Records from a dataset
- - - - -
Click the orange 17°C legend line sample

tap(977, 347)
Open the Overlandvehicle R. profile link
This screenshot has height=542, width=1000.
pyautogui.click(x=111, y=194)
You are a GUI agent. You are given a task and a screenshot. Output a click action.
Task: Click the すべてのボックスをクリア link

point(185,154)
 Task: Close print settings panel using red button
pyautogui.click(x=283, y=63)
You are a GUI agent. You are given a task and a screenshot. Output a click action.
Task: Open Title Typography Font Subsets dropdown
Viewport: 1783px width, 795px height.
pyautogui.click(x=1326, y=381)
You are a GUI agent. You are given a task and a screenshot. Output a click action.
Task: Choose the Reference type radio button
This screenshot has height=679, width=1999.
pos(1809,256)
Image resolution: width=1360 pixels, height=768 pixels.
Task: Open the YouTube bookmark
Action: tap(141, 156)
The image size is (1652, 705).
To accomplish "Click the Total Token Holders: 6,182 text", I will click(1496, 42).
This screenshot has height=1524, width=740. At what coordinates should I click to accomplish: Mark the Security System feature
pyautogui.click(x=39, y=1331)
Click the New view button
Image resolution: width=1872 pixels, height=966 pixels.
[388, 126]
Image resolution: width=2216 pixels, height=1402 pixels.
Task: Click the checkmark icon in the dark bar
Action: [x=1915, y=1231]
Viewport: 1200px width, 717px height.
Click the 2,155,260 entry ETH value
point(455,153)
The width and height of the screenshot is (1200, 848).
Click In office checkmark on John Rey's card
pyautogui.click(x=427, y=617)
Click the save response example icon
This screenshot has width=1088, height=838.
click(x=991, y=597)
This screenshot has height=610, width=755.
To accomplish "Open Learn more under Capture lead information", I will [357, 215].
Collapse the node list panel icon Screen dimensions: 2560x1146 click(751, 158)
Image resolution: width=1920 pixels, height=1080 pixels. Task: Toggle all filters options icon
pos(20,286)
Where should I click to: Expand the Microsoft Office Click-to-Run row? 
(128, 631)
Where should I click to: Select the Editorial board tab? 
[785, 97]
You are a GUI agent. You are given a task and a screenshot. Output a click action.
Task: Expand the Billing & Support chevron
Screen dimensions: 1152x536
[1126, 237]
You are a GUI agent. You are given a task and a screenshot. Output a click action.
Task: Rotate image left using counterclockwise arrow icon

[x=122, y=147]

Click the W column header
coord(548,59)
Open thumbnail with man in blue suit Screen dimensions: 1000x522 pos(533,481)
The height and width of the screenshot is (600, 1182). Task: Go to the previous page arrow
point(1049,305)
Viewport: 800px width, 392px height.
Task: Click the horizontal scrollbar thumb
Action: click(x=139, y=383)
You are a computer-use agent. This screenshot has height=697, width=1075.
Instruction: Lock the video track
- - - - -
Aim of the task ▸ Rewrite all the records above, swapping "screenshot" for "capture" wherever it occurs and keeping everything else unchanged.

Exercise solution ▸
Click the orange 17°C legend line sample

tap(977, 347)
Open the Overlandvehicle R. profile link
This capture has height=542, width=1000.
pyautogui.click(x=111, y=194)
You are a GUI agent. You are given a task and a capture. Output a click action.
Task: Click the すべてのボックスをクリア link

point(185,154)
 Task: Close print settings panel using red button
pyautogui.click(x=283, y=63)
You are a GUI agent. You are given a task and a capture. Output a click action.
Task: Open Title Typography Font Subsets dropdown
Viewport: 1783px width, 795px height.
pyautogui.click(x=1326, y=381)
You are a GUI agent. You are given a task and a capture. Output a click action.
Task: Choose the Reference type radio button
This capture has height=679, width=1999.
pos(1809,256)
Image resolution: width=1360 pixels, height=768 pixels.
Task: Open the YouTube bookmark
Action: tap(141, 156)
The image size is (1652, 705).
To accomplish "Click the Total Token Holders: 6,182 text", I will click(1496, 42).
This capture has height=1524, width=740. At what coordinates should I click to accomplish: Mark the Security System feature
pyautogui.click(x=39, y=1331)
Click the New view button
Image resolution: width=1872 pixels, height=966 pixels.
[388, 126]
Image resolution: width=2216 pixels, height=1402 pixels.
Task: Click the checkmark icon in the dark bar
Action: [x=1915, y=1231]
Viewport: 1200px width, 717px height.
Click the 2,155,260 entry ETH value
point(455,153)
The width and height of the capture is (1200, 848).
Click In office checkmark on John Rey's card
pyautogui.click(x=427, y=617)
Click the save response example icon
This capture has width=1088, height=838.
click(x=991, y=597)
This capture has height=610, width=755.
To accomplish "Open Learn more under Capture lead information", I will [357, 215].
Collapse the node list panel icon Screen dimensions: 2560x1146 click(751, 158)
Image resolution: width=1920 pixels, height=1080 pixels. Task: Toggle all filters options icon
pos(20,286)
Where should I click to: Expand the Microsoft Office Click-to-Run row? 
(128, 631)
Where should I click to: Select the Editorial board tab? 
[785, 97]
You are a GUI agent. You are given a task and a capture. Output a click action.
Task: Expand the Billing & Support chevron
Screen dimensions: 1152x536
[1126, 237]
You are a GUI agent. You are given a task and a capture. Output a click action.
Task: Rotate image left using counterclockwise arrow icon

[x=122, y=147]

Click the W column header
coord(548,59)
Open thumbnail with man in blue suit Screen dimensions: 1000x522 pos(533,481)
The height and width of the capture is (600, 1182). Task: Go to the previous page arrow
point(1049,305)
Viewport: 800px width, 392px height.
Task: Click the horizontal scrollbar thumb
Action: click(x=139, y=383)
You are a computer-use agent. This capture has height=697, width=1075.
Instruction: Lock the video track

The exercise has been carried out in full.